In a blender blend the almond milk and fruit. Add the peeled baby carrots. Liquefy. Taste it and it will taste like a rather tart soy milk product. Pour into a large glass bowl.
Add two or three egg whites to a bowl and add the soy milk and fruit blended to a thick smoothie consistency. Add to the bowl the oat bran, protein powder, lecithin, and flax seed meal, stir, then finally the oatmeal, then all the fruit and nut ingredients. Mix in bowl.
Or if you’re a vegan, substitute 1/2 pound tub of tofu or 1/2 stewed prunes in their syrup and 2 tablespoons of lecithin granules for the egg whites that will hold the cookie paste together. Stir everything.
Pour all ingredients into the bowl and mix with a large spoon. If you need more sweetness, consider fruit, but please go lightly here. You don’t want sugar to raise those insulin levels.
You can serve with almond butter or other high protein or nut butter topping if you wish. If you need additional sweetening, add a tablespoon of raw organic honey or a chopped stevia leaf if you want to sweeten the batter. Stay away from peanut butter because it’s too high in omega 6 fatty acids. Use almond butter instead.
When it comes to sweeteners, use common sense. Some chopped dried fruit such as dates or raisins can take the place of empty sugar calories. Don’t use refined honey. Stick to sweeteners that don’t allow your blood sugar spikes to rise too fast. The addition of the Omega-3 oils in the form of flax seed meal, is helpful, and at least helped me. This is a nutritious nut and fruit cookie that can supplement a meal on the run. Coat two or three cookie sheets with the olive oil. I use glass cookie sheets.
Bake in a 350 degree F. oven for 40 minutes or from 30 to 45 minutes, until the undersides of the cookies are a light brown. Use a metal spatula to lift the warm cookies and place into a cake dish or other glass bowl. Cover and let cool.

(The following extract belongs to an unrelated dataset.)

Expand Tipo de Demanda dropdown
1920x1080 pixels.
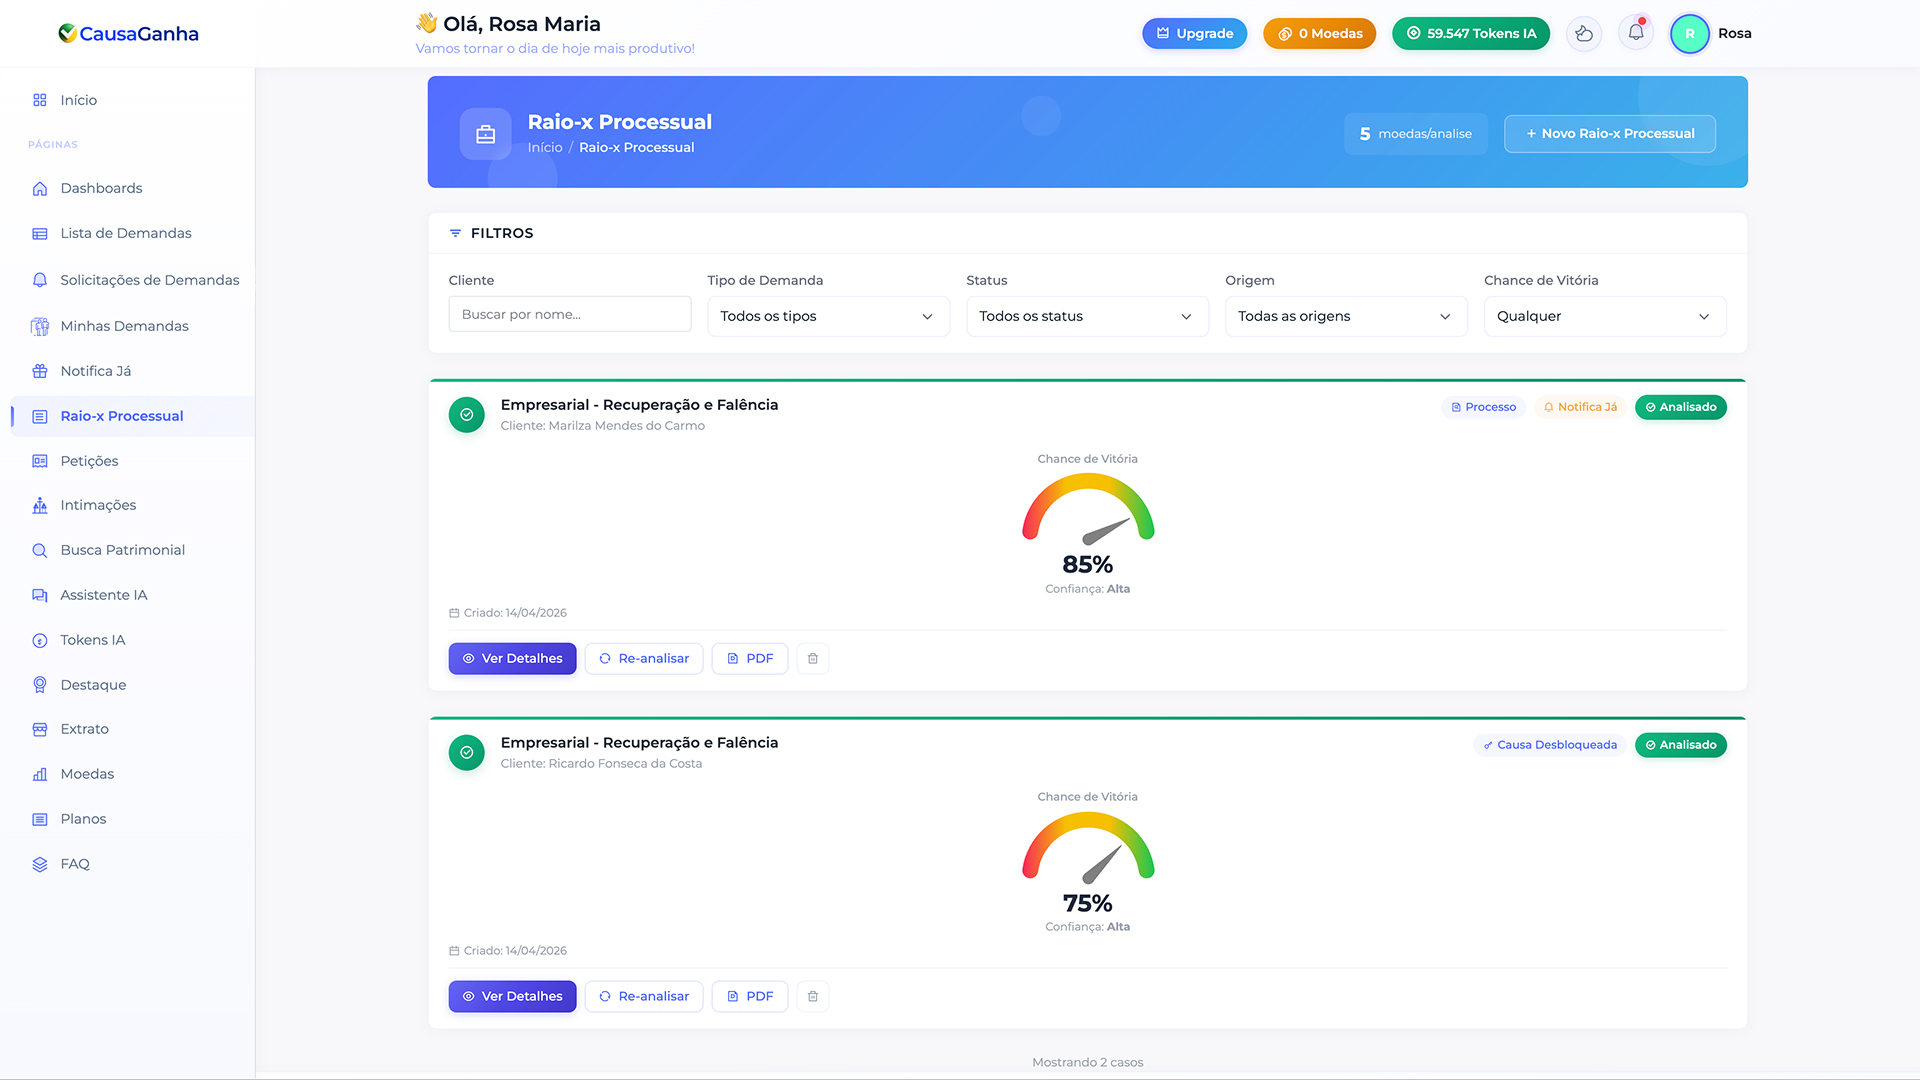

Serve this nutritious cookie warm. It’s delicious. You can bake the cookie as a brownie by pouring the batter over the entire cookie sheet and cutting the dough paste into diamond or square shapes before baking. The key ingredients are the rice bran and rice protein powder and the absence of granulated white sugar, fruit juice concentrate, or dairy fat.